> _Stored items_:

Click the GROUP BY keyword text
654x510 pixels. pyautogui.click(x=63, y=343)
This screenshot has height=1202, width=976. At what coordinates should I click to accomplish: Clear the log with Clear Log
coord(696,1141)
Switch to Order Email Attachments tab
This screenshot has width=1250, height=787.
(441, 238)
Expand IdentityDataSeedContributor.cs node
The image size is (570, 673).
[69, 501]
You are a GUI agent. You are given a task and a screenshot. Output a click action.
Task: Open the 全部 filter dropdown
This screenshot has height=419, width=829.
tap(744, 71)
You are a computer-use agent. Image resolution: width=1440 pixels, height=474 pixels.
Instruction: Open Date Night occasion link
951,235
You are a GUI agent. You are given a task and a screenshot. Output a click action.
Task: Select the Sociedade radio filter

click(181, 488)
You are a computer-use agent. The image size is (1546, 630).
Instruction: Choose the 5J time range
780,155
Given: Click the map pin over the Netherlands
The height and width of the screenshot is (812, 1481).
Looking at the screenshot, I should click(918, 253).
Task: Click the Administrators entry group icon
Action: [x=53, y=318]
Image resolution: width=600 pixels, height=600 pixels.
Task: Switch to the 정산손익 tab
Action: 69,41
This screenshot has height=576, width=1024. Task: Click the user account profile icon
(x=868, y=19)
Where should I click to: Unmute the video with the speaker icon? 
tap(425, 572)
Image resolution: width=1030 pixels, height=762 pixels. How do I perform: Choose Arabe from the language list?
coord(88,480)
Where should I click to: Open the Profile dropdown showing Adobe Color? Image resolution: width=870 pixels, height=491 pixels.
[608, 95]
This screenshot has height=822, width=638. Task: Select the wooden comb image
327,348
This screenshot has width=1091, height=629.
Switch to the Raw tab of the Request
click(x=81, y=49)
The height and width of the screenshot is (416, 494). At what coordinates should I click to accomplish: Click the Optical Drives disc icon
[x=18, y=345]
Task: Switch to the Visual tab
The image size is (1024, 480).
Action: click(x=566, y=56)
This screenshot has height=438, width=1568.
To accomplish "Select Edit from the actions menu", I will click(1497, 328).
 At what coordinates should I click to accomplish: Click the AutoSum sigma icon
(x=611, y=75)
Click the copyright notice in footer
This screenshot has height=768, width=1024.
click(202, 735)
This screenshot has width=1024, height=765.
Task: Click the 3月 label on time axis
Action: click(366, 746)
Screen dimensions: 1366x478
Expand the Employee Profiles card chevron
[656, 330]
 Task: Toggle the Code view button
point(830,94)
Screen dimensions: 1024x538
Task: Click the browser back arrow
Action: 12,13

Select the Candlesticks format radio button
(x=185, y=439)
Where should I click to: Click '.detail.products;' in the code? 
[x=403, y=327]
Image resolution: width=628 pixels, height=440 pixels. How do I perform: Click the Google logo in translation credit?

> _EXERCISE INSTRUCTIONS_: Beginning with the line that has "Task: Switch to the Visual tab" and ending with the line that has "Screen dimensions: 1366x478", set down the lines above exactly and include no others.

> _ANSWER TO THIS PROBLEM_:
Task: Switch to the Visual tab
The image size is (1024, 480).
Action: click(x=566, y=56)
This screenshot has height=438, width=1568.
To accomplish "Select Edit from the actions menu", I will click(1497, 328).
 At what coordinates should I click to accomplish: Click the AutoSum sigma icon
(x=611, y=75)
Click the copyright notice in footer
This screenshot has height=768, width=1024.
click(202, 735)
This screenshot has width=1024, height=765.
Task: Click the 3月 label on time axis
Action: click(366, 746)
Screen dimensions: 1366x478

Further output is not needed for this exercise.